La protesta delle lavoratrici ex Legler fuori dal negozio di Calolziocorte: «Vogliamo i nostri soldi»
«Quando hanno chiuso ci avevano detto che le serrande si sarebbero rialzate entro 20 giorni, poi giugno, ora settembre. Ma di concreto non c'è nulla»
di Mario Stojanovic per PrimaLecco
«Vogliamo i nostri soldi» si leggeva sul drappo bianco appeso fuori dallo storico punto vendita ex Legler di Calolzio questa mattina, martedì 2 agosto, durante il presidio organizzato dalla Cgil. Ma l'implorazione delle storiche lavoratici del negozio era anche e soprattutto: «Ridateci il nostro lavoro, la nostra dignità». Sì, perché le otto dipendenti da maggio, quando le serrande del market di corso Dante si sono abbassate, sono "a casa" e da aprile non vedono il becco di un quattrino.
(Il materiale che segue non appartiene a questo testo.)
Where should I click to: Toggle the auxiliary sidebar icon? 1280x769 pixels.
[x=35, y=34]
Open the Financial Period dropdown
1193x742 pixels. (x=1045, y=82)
È stato Rino Maisto, funzionario sindacale della Filcams Cgil Lecco, a ricostruire la complessa vicenda della ex Cooperativa Legler che è stata messa in liquidazione nel 2021. La storica azienda, fondata nel 1901 a Ponte San Pietro dal proprietario del cotonificio Matteo Legler, era in concordato preventivo già dal 2019. Legler ha chiuso il comparto tessile (rilevato recentemente da una grossa società cinese) famoso e importante anche per Calolzio «tenendo invece aperto, attraverso un trasferimento d'azienda, il ramo alimentare».
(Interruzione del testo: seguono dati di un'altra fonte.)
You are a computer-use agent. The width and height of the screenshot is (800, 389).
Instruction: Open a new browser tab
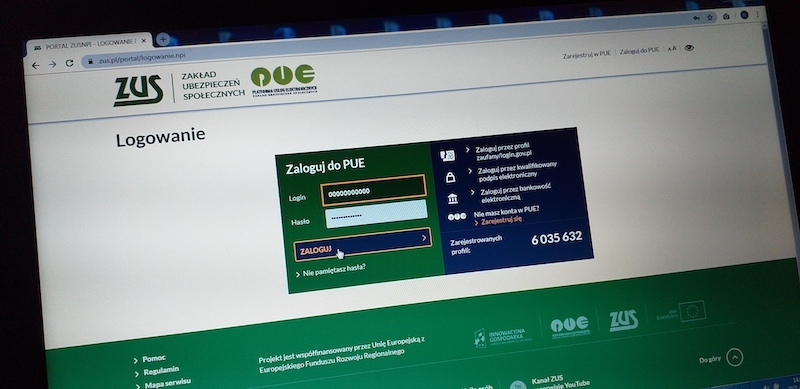163,39
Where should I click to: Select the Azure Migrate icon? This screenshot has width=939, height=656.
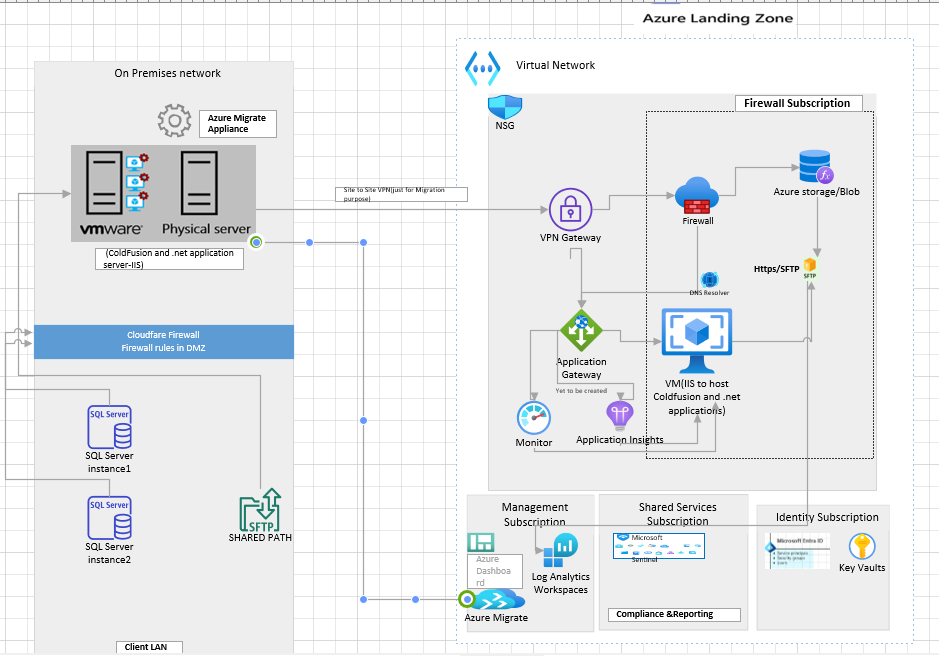click(497, 600)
In particolare, il punto vendita di Calolzio (così come quelli di Ponte San Pietro e quello di Treviolo) nel luglio del 2021 è stato rilevato dalla società Armonie Spa. Ma nel giro di poco tempo sono iniziate le prime criticità. Dall'inizio del 2022 i negozi sono rimasti vuoti e carenti di merce. Sono iniziati i ritardi nei pagamenti e poi, nel maggio di quest'anno, i punti vendita hanno abbassato le serrande, gli stipendi non sono stati più corrisposti e contemporaneamente Armonie ha ceduto a un'altra società, la Sinergie Srl, che ha il medesimo legale rappresentante. E non è finita qui perché, come in un gioco di scatole cinesi, c'è stato un ulteriore trasferimento dei tre punti vendita ad un'altra società denominata Mb Srl.
«Le lavoratrici calolziesi sono impiegate in questo punto vendita dal 1990 - ha sottolineato Maisto -. Oggi vogliamo pubblicamente denunciare la situazione surreale che stanno vivendo queste persone. Speriamo che con questo presidio qualcosa si smuova e che Comune e istituzioni competenti ci diano un aiuto a salvaguardare l'occupazione di queste donne che hanno anche una certa anzianità di servizio e questo non rende certo facile una loro ricollocazione».
«Siamo senza lavoro, senza stipendio e non sappiamo cosa fare - spiegano le donne -. Ci danno false speranze e continuano a rimandare le date della riapertura. Quando il negozio è stato chiuso ci avevano detto che le serrande si sarebbero rialzate entro 20 giorni, poi giugno e poi settembre. Ma di concreto non c'è nulla. In queste condizioni non possiamo nemmeno cercarci un altro posto di lavoro e noi abbiamo bisogno di lavorare».
Una situazione che, come detto, che non riguarda solo Calolzio, ma anche i punti vendita della Bergamasca. Diciannove in tutto, come ha ricordato Matteo Errico, funzionario sindacale della Filcams Cgil Bergamo presente oggi al presidio, le famiglie che vivono con una grossa incognita sulla testa. «Sosteniamo i 19 lavoratori che, tra Calolzio, Ponte San Pietro e Treviolo, ancora oggi stanno aspettando gli stipendi arretrati da aprile e che dal 2 maggio, quando i negozi sono stati chiusi, sono senza un lavoro. Non hanno alcuna certezza. In teoria la ripartenza era fissata per il 20 luglio. Oggi siamo ad agosto, queste persone non hanno i loro soldi, non sanno che ne sarà del loro futuro e noi non abbiamo alcuna risposta. Per altro non mancano difficoltà ad avere una interlocuzione con la proprietà».